What are the property value implications of flexible office space for today’s U.S. market? A recent report has revealed several key insights regarding today’s dynamic marketplace, where corporate and niche spaces are claiming an increasing proportion of the country’s real estate industry.
The latest report from CBRE, dubbed US Property Value Implications of Flexible Space, states: “The niche flexible space segment should continue to mature and expand, potentially boosting its share of Class A office space nationally to as much as 10% by 2028.”
However, there is still a level of risk associated with integrating a flex space into your building. As such, landlords and investors need to tread carefully and the report offers the following advice:
- Don’t forget the real estate fundamentals: consider your market, submarket, and asset when deciding how much, if any, flex space to include in your asset. The report reveals Class A buildings with lower proportions of coworking space perform better as investments than Class B assets.
- Understand and help your tenants: corporate tenants increasingly want to integrate a flexible space strategy into their buildings and will turn to landlords to help them with their flexible space strategies, according to the report.
- Engage with quality flex operators: this will help you increase your income stream and mitigate some of the risks associated with the flexible space sector.
The research analyzed building sales between July 2016 and August 2018 where at least 10% of rentable space was dedicated to flex space at the time of sale. More than 30 flexible space sales were included across 13 U.S. markets and five national coworking operators were represented in the sample. More than 100 transactions with no flex tenants were also included.
Here are the key insights extracted from the CBRE report:
Flex spaces have lower cap rates
Most flex transactions–meaning sales where the property contained more than 10% of flexible space–had cap rates that were lower than the national and market averages.
For example, for Class A CBD office buildings, 81% of the flex transactions had lower cap rates than the national average over the past five years.
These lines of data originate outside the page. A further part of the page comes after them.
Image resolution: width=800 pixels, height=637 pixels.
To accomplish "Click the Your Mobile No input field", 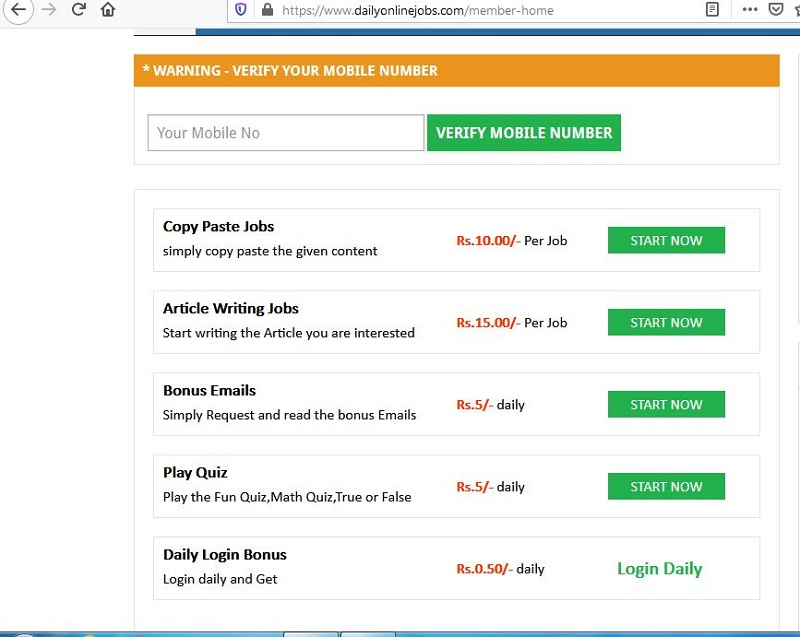I will tap(285, 131).
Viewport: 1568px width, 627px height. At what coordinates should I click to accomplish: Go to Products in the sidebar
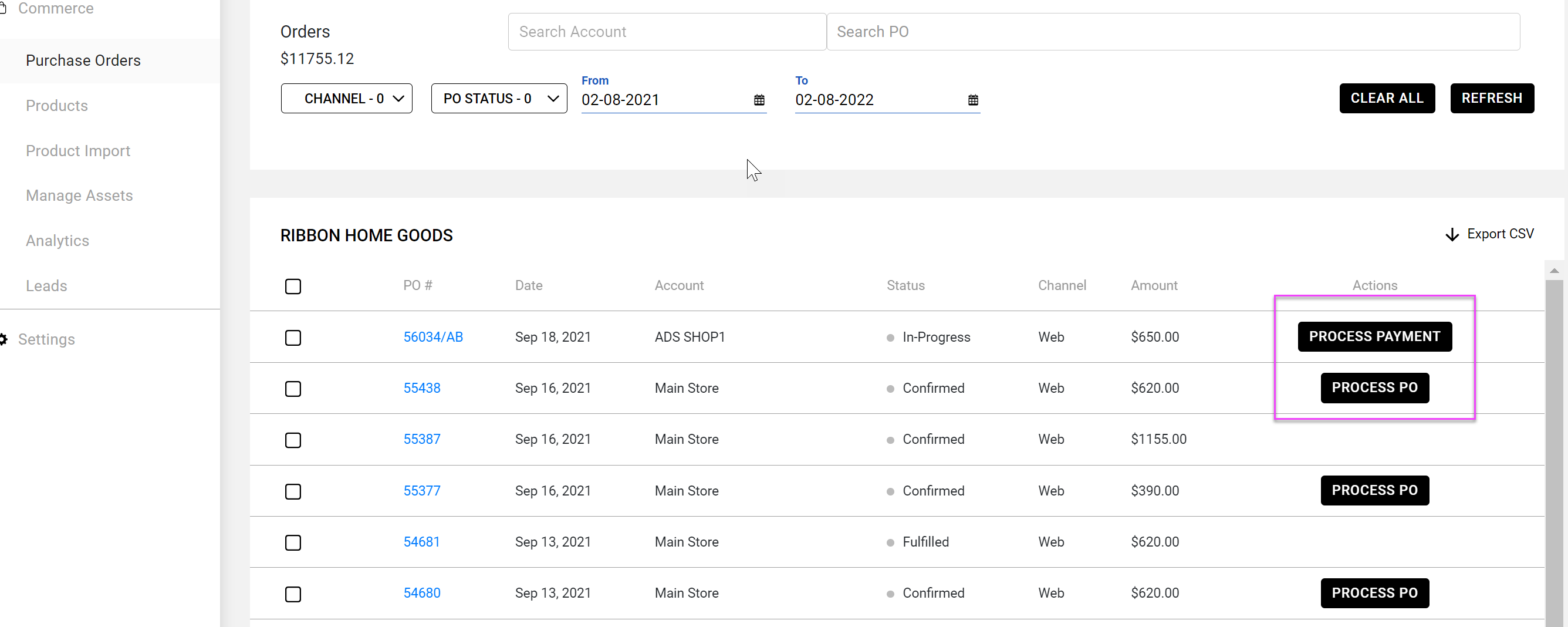(56, 106)
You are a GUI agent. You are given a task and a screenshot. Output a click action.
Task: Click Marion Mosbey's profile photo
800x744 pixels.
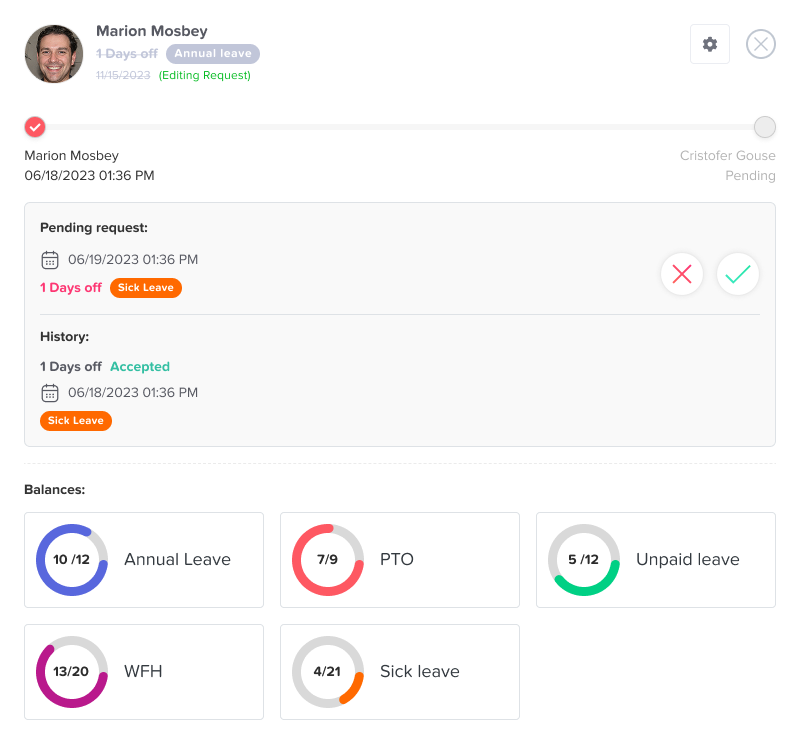tap(54, 54)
For Class AA buildings, the figure was 58%.
The report states this is probably “because flex operators typically locate in active investment markets and in high-quality buildings.”
However, the flex transaction cap rate performance relative to peers was not uniform with differences maximized when flex tenants represented more than 60% of the total building area.
Higher cap rates also appeared to correlate with higher proportions of flex occupancy in a building, but factors such as building size, class and location also played a significant role. For example, 77% of Class A flex transactions had cap rates that were essentially equal to their peers and 57% of Class B flex transactions had higher cap rates than their peers.
The report also highlighted three transactions with lower cap rates than their traditional peers, all of which were Class B buildings. Two of these transactions had significant coworking occupancy rates–75% and 100% of the total rentable space. “These outliers suggest that, given sound real estate fundamentals, there are investors who value the tenancy of coworking operators,” the report reveals.
High coworking concentrations have the maximum impact on the value
The increase in cap rates was more pronounced with high concentrations of coworking. Some 64% of buildings with more than 40% coworking space had higher cap rates compared to their peers. Two-thirds (67%) of buildings with 40% coworking traded on par with their peers.
However, there was a pronounced divergence in cap rate performance when the flex transactions were split by building class. More than 75% of Class A flex transactions had cap rates that were on par with their peers, but none outperformed their peers. However, 57% of Class B flex transactions had a higher cap rate and only 21% had a lower cap rate than their peers.
The report concludes that if a building is in a good location, modernized and in a strong business area, then a moderate amount of flexible space does not impact asset values in either direction.
Few implications of flexible space on price per square foot
Flex space concentrations also do not tend to impact value from a price per square foot perspective either. Relative to their peers, Class A flex transactions generally performed better than Class B.
The report also notes that flexible space operators tend to invest heavily in their build-outs and focus on desirable locations, which can contribute to higher sales prices. Some 43% of flexible spaces had a higher price per square foot, 33% were on par and only 23% had a lower price.
While the report acknowledges that many questions still exist concerning the longevity of the flexible space model, it concludes that growth in the segment “likely won’t be deterred even if there are short term dips in demand.”